Perhaps. But I’d advise against it. I think it’s best to avoid granting equity stake if at all possible, preferring instead incentive pay, or profit sharing, or other bonuses tied to performance.
I often hear owners and entrepreneurs say “I can’t afford to pay someone a huge salary, so I’ll just offer them part of the company”. Well, unless that person’s skills are a keystone to your success, I don’t think that’s the best solution. Business owners should not be so quick to give away part of their company when there are other ways to incentivize and motivate employees with bonuses, commission or increased benefits.

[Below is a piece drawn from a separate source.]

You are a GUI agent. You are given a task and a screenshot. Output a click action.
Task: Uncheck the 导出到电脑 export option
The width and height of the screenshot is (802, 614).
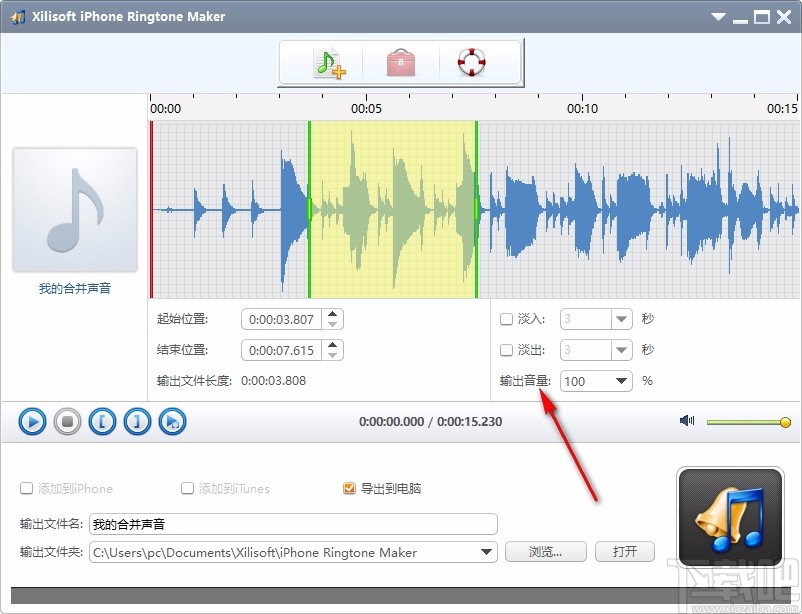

Incentive plans should be customized to fit your business and should be carefully designed to correlate the award with the desired goal, while avoiding unintended consequences.
For instance: If employees are rewarded simply for the number of sales they make, their behavior (rushed, impersonal) may be such that customer service is sacrificed. But if worker pay is dependent on customer satisfaction, then other types of behavior (courteous, helpful) will be reinforced.
Incentive plans come in all stripes and can focus on short-term or long-term goals, can be individual or team-based, can be paid in cash or increased benefits and perks. The bottom line is getting employees to have skin in the game and to know that if they contribute to the success of the company, they too will benefit.
Some tips:
- Simplify. Simplify. The best plans are easily explained and understood.
- Communicate. Employees should be clear on what must be accomplished to be rewarded.
- Align incentive and rewards with company goals.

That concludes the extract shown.